Queer Korean film challenges conventions

No Regret transcends the boundaries of traditional film. It is by turns brooding and charged, like a drama. The director, an openly gay Korean man, has created a genre-bender, the ambiguity of which is probably driven more by the subject matter than by choice.

Koreans of Williams and the Eph Rainbow Alliance co-sponsored a well-attended showing of No Regret last Thursday, Oct. 18, in Griffin 7.

In order to undermine labels, we must crack them open and reveal the intricacies hidden beneath the convenience. No Regret is set in Korean society, stereotypically conventional. The movie focuses on those lives that undulate beneath the surface and are confined to the fringes. Su-min Lee (Young-hoon Lee) is one such person: an orphan who works at the prototypical Asian factory.

Su-min appears child-like; he has a white poodle and emotional features to match his pet. Our impression of his juvenility is then challenged when he finds work as a male prostitute at a hole-in-the-wall type of place. The innocent-turned-jaded-boy – a contrast brought out further by the alternating sun-shining-brightly-on-a-rooftop scenes and the dark, cavern-like scenes in crowded hallways and rooms – could have been the subject of a character study in and of himself. Director Hee-ill Leesong, however, doesn’t develop him further. Instead, he becomes an object of obsession for another character.

The smitten man is Jae-min Song (Han Lee), a business executive at the factory where Su-min works by day and a client at the male brothel by night. And predictably, the unequal balance of power creates conflicts and drives the story forward. Of course, there are roadblocks created by the supporting characters of their lives, such as fiancés and best friends. There are familiar tropes from soap operas – mothers giving stern lectures about the honor of the family, women slapping their male betrayers and opportune car accidents.

The story only emerges from its predictability at the end, at which point it becomes so fantastical and unnatural, it feels like we have entered science fiction. The sword scenes that are set in the Asian forest of Zhang Yimou evoke the haunting environs of a distant world. This scene, which had the potential to be poignant, came off as a confused non sequitur. The forest is a location outside the boundaries of formal society, where its artifices can no longer keep Su-min and Jae-min apart. It is here where they are formally introduced to one another; until now, they’ve only had sex and exchanged confused dialogues where Jae-min professes his hurt over unrequited love and Su-min tells Jae-min half-jokingly that he disgusts him. That the movie takes so long for the two protagonists to be properly introduced is a bad sign for its coherency.

No Regret is unsure of what it is, so it holds out far too much. This is not a credible attempt at subverting labels because there are too many familiar elements poorly-hewn together. It is an unpolished piece of admittedly difficult material.

In short, I did not come away with any perspective on gay culture in Korea. The movie shifts too quickly for that to happen, perhaps suggesting the roaming, out-of-place mentality of a gay lifestyle. But this is theoretical speculation founded on nothing directly from the movie because the movie doesn’t give you enough to work with.

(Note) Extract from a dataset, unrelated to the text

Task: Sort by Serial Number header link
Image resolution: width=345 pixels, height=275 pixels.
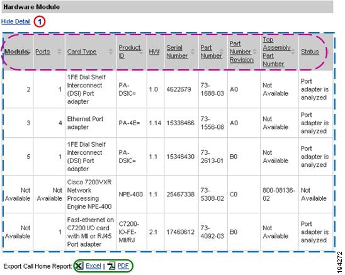Action: click(177, 52)
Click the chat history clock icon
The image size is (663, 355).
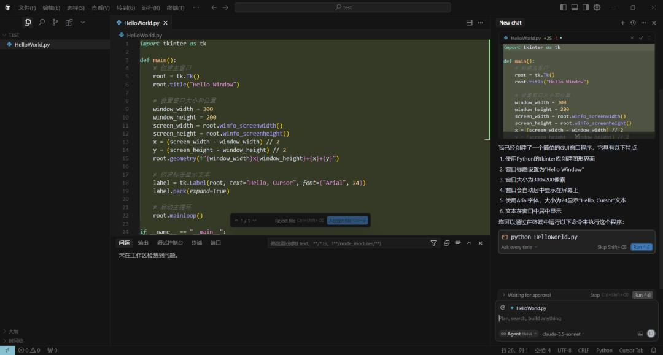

It may have its niche audience, but to have Brokeback Mountain resonance, the film would require a better sense of how to mold labels. All labels have an expiration date, and there is definitely a movement towards throwing out society’s stomach-churning views on homosexuality. The movie was too careless in its treatment of stereotypes, which left the confusing sense that they were being affirmed.

To be fair, movies that challenge convention are often ambiguous. But as moviegoers, we need to be offered something besides the tired stereotypes.